>> start Reading passage
The responsible Minister must ensure that the department that is authorised by the Prime Minister to provide administrative support to the Licensing Authority provides that support in a manner that enables the Licensing Authority to exercise his or her powers, duties, and functions efficiently and effectively.

76 Delegations

(1)

The Licensing Authority may, in writing, delegate to any person any function, duty, or power under this Act, except the following:

(a)

the power to conduct hearings into Police objections and Police complaints:

(b)

the power to waive a disqualification from holding a certificate:

(c)

the power to cancel a licence, and the power to cancel or suspend a certificate:

(d)

the power, under section 18, to transfer a licence to a temporary licence holder:

(e)

the power of delegation under this section.

(2)

Subject to any general or special directions given or conditions attached to a delegation, the person to whom the function, duty, or power is delegated must perform and may exercise those functions, duties, and powers in the same manner and with the same effect as if they had been conferred on that person directly by this section and not by delegation.

(3)

A person purporting to act under a delegation is, in the absence of proof to the contrary, presumed to be acting in accordance with the terms of the delegation.

(4)

A delegation may be made to a specified person or to persons of a specified class, or may be made to the holder or holders for the time being of a specified office or specified classes of offices.

(5)

A delegation is revocable in writing at will, and a delegation does not prevent the exercise of any function, duty, or power by the Licensing Authority.

(6)

A delegation continues in force according to its tenor until revoked, even if the Licensing Authority who made it has ceased to hold office.

77 Annual report

(1)

Within 3 months after the end of every financial year, the Licensing Authority must prepare and send to the Minister of Justice a report on the activities of the Licensing Authority during the previous financial year that contains the prescribed matters.

(2)

The Minister of Justice must present a copy of the report to the House of Representatives within 20 sitting days after the date on which the Minister receives it.

(3)

If the date of commencement of this Act is within 3 months before the end of a financial year, the first report of the Licensing Authority must be for the first full financial year of operation and include information relating to the previous year’s operation.

Registers

78 Public registers of licence holders and of certificate holders

(1)

The Licensing Authority must establish, and must maintain with up-to-date information, the following 2 registers as public registers:

(a)

a licence holders register:

(b)

a certificate holders register.

(2)

The Licensing Authority must determine the form of the registers, and may amend the form from time to time as he or she considers necessary, providing that the content of the registers is as set out in sections 79 and 80.

Compare: 1908 No 141 s 5

79 Content of licence holders register

The licence holders register must contain the following information in relation to each licensed secondhand dealer and pawnbroker:

(a)

the full name of the licence holder:

(b)

the licence holder’s principal place of business:

(c)

the number of the licence:

(d)

the date of issue of the licence:

(e)

in the case of a licence holder who is an individual, whether the person is in partnership and, if so, the name of every partner:

(f)

in the case of a licence holder that is a company, the name of every person concerned in the management of the company:

(g)

the street address of every place of business used by the licence holder:

(h)
>> end Reading passage
>> start Data segment
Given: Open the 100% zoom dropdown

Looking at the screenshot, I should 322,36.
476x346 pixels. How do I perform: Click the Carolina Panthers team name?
>> end Data segment
**Exercise objective**
Write what comes next in the statute on licensing secondhand dealers and pawnbrokers, continuing its list of register details from item (h).

**Response**
the licence holder’s email address, but only if the licence holder supplies that information and agrees to the Licensing Authority including it in the register.

80 Content of certificate holders register

(1)

The certificate holders register must contain the following information in relation to each certificate holder:

(a)

the full name of the certificate holder:

(b)

the number of the certificate:

(c)

the date of issue of the certificate.

(2)

The register must also show whether a certificate is suspended.

81 Public access to public registers

The Licensing Authority must take all reasonable steps to ensure—

(a)

that the information contained in the public registers is available to members of the public to view at all reasonable times; and

(b)

that members of the public may copy or purchase all, or any part of, the information contained in the public registers at no more than a reasonable cost.

82 Police access to other information held by Licensing Authority

If a constable seeks any of the following information from the Licensing Authority, the Licensing Authority must supply it to the constable as soon as practicable:

(a)

any information contained in an application for a licence or a certificate:

(b)

any information relating to changes to information provided by licence holders or certificate holders:

(c)

information relating to the cancellation of any licence or to the cancellation or suspension of any certificate.

Section 82: amended, on 1 October 2008, pursuant to section 116(a)(ii) of the Policing Act 2008 (2008 No 72).

Defences to certain charges

83 Charges involving failure to show or make copy of document, or show or make available any thing

(1)

It is a defence to a charge under this Act involving a failure, following a request by a constable, to show, make a copy of, and give a document, or a failure to show or make available any other thing, to that constable if—

(a)

the constable was not in uniform and did not, at the time of making the request, produce evidence that he or she was a constable; or

(b)

the request was made at a time or in a manner that was unreasonable in the circumstances.

(2)

This section does not limit any other defences that may be available.

Section 83(1): amended, on 1 October 2008, pursuant to section 116(a)(ii) of the Policing Act 2008 (2008 No 72).

Section 83(1)(a): amended, on 1 October 2008, pursuant to section 116(a)(ii) of the Policing Act 2008 (2008 No 72).

Regulations

84 Regulations

The Governor-General may, by Order in Council, make regulations for all or any of the following purposes:

(a)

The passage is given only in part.